Selling to Income Properties
One of the first questions you need to ask yourself before attempting to sell an expense-reducing capital project to a prospect is: Is the prospect an owner-occupant, a landlord, or a tenant? Why? Because each of those parties has entirely different values and decision-making drivers.
I can’t tell you how many times I’ve heard an efficiency expert returning from the field after having met with an income-producing property owner, totally aghast at the outcome of the interaction. “We did all this work to show him how he could save so much energy in his building, and at the end of the presentation, all he said was that we should show the proposal to his tenants because they were the ones who would benefit!”
The last time I checked, non-owner-occupied property comprised almost 40% of the built environment in both the office and retail segments in the US. If you don’t take the time to understand the business dynamics of landlords and tenants, you are taking 40% of the pie off the table before sitting down for dessert.
Income properties are prime targets for energy efficiency retrofits. Why? To use a phrase that my friend Bob Sauchelli of the US EPA coined when we worked together back in the ‘90s to roll out ENERGY STAR for Commercial Real Estate, “The building is the business.” In an owner-occupied building, the owner must pay the payroll of everyone who works in that building. In an income property, the landlord is only responsible for a few heads – the engineers, the property manager, the porter, etc. He’s certainly not paying the payroll for everybody who occupies the building. That means that while payroll is likely the largest expense for the typical tenant, it’s likely one of the smallest for the typical landlord.
In fact, if you look at the Building Owners and Managers Association’s Experience Exchange Report, which summarizes operating expenses for a wide variety of building categories across the country each year, you’ll likely find that utilities (which admittedly covers more than just energy) is the typical landlord’s largest controllable operating expense.

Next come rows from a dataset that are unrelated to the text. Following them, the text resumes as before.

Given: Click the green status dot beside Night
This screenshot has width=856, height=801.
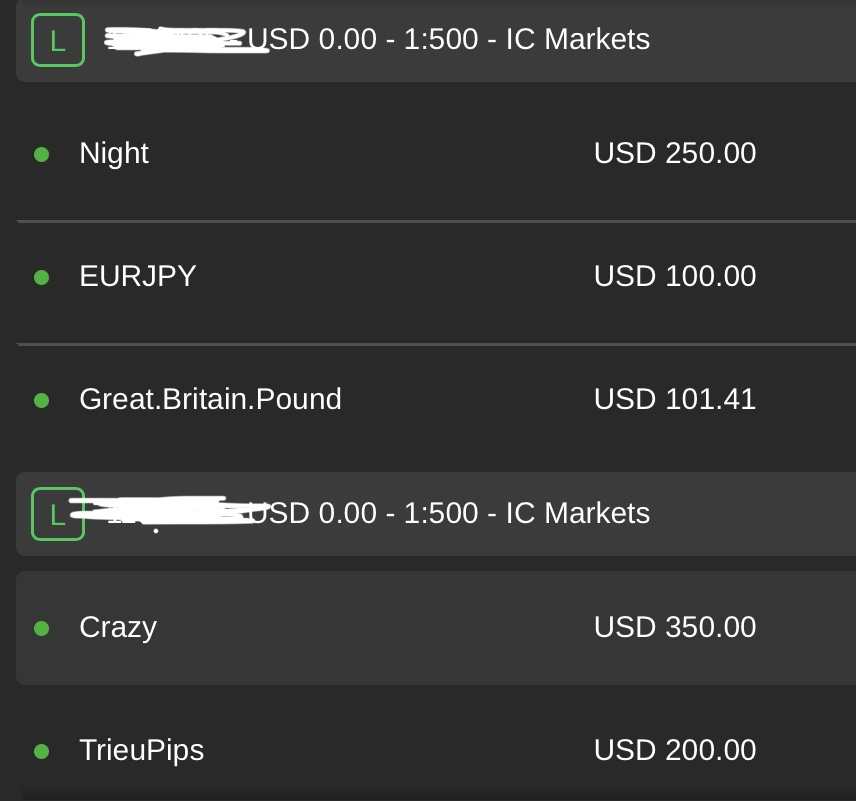Looking at the screenshot, I should tap(41, 154).
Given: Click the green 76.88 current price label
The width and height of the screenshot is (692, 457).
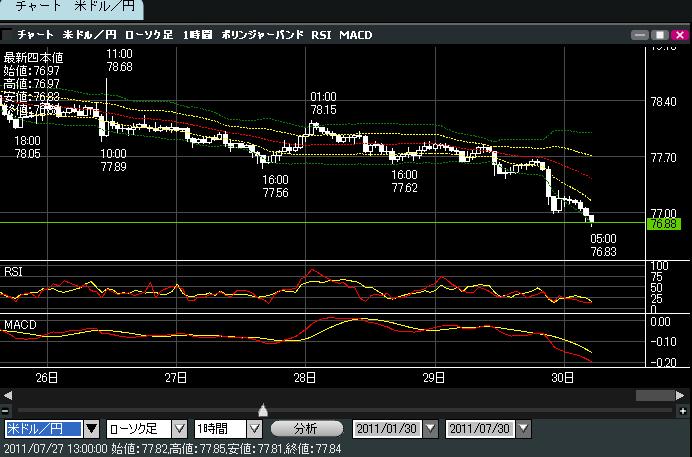Looking at the screenshot, I should [x=663, y=224].
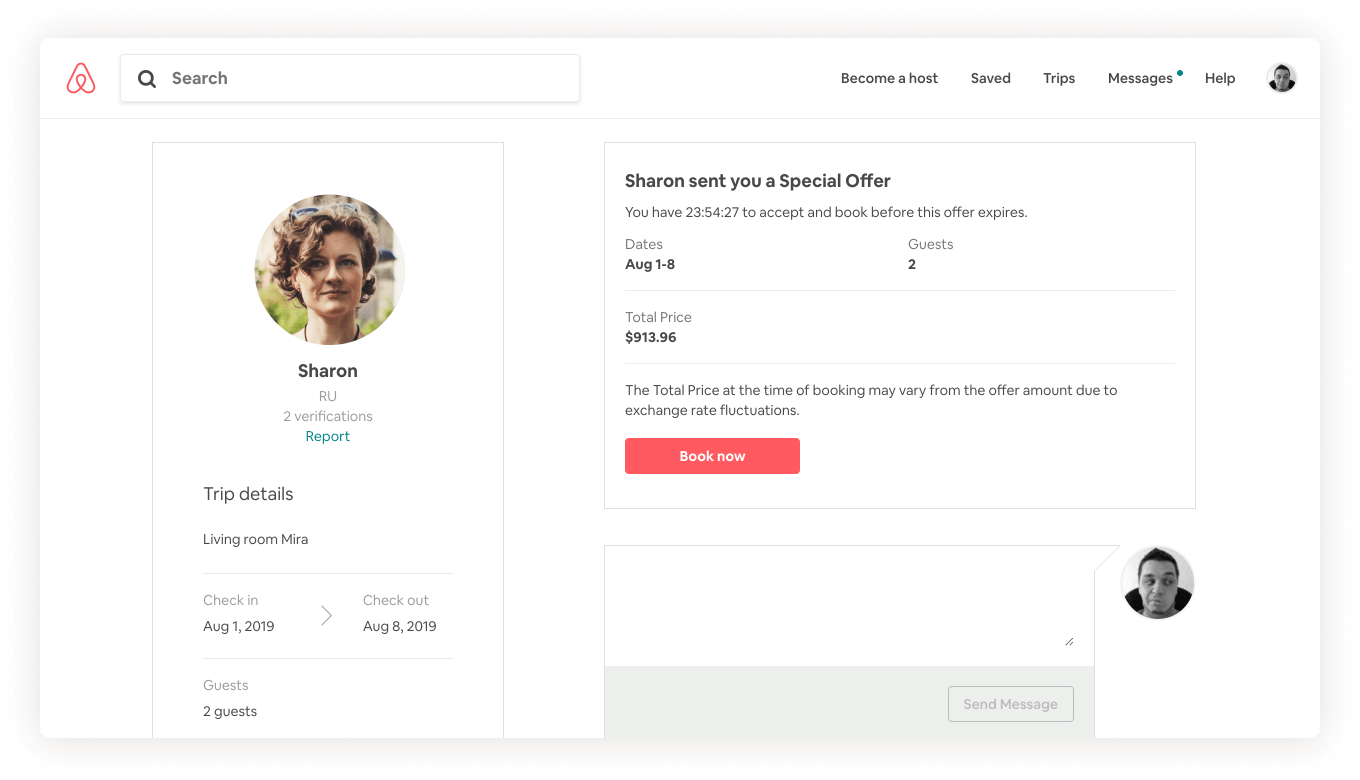Viewport: 1360px width, 780px height.
Task: Click the message box resize handle
Action: click(1069, 641)
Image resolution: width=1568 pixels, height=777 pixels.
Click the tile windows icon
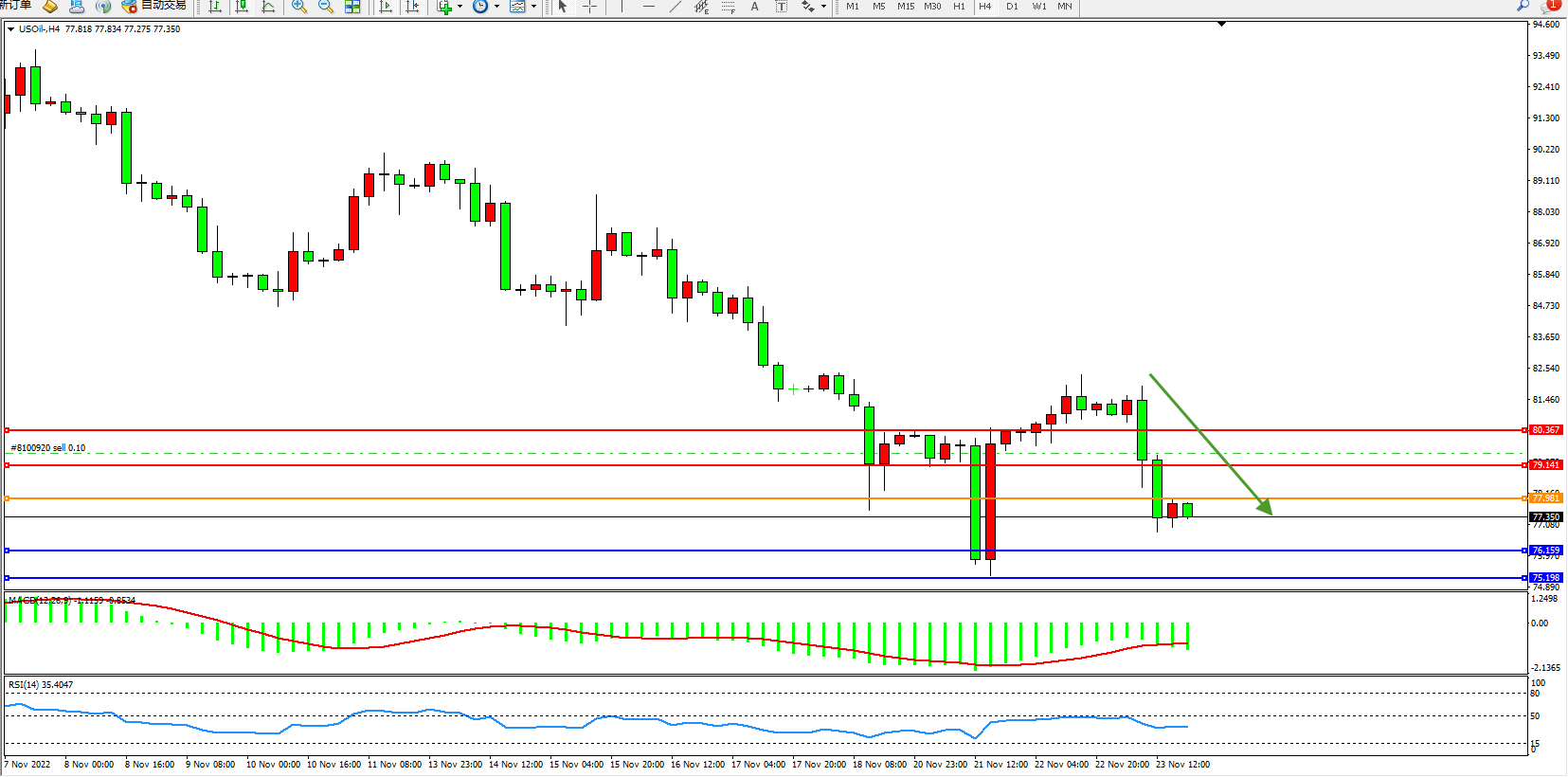pyautogui.click(x=352, y=7)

Notice that I say "controllable," as opposed to “uncontrollable” (e.g., real estate taxes and insurance).
Keep in mind that just because utilities are the largest controllable operating expense, it doesn’t necessarily mean that the landlord pays that cost without recourse. In fact, in most buildings, some or all of that expense is redistributed to the tenants based on each tenant’s rentable square footage percentage or some other protocol.
It’s vital that you understand exactly how much of the utility cost the landlord is presently responsible for, and how the proposed energy measure would impact that number. That is where the gold nuggets are buried, particularly in cases where a lion’s share of the efficiency savings would inure to the benefit of the landlord, increasing not only his net operating income, but also his property’s appraised value.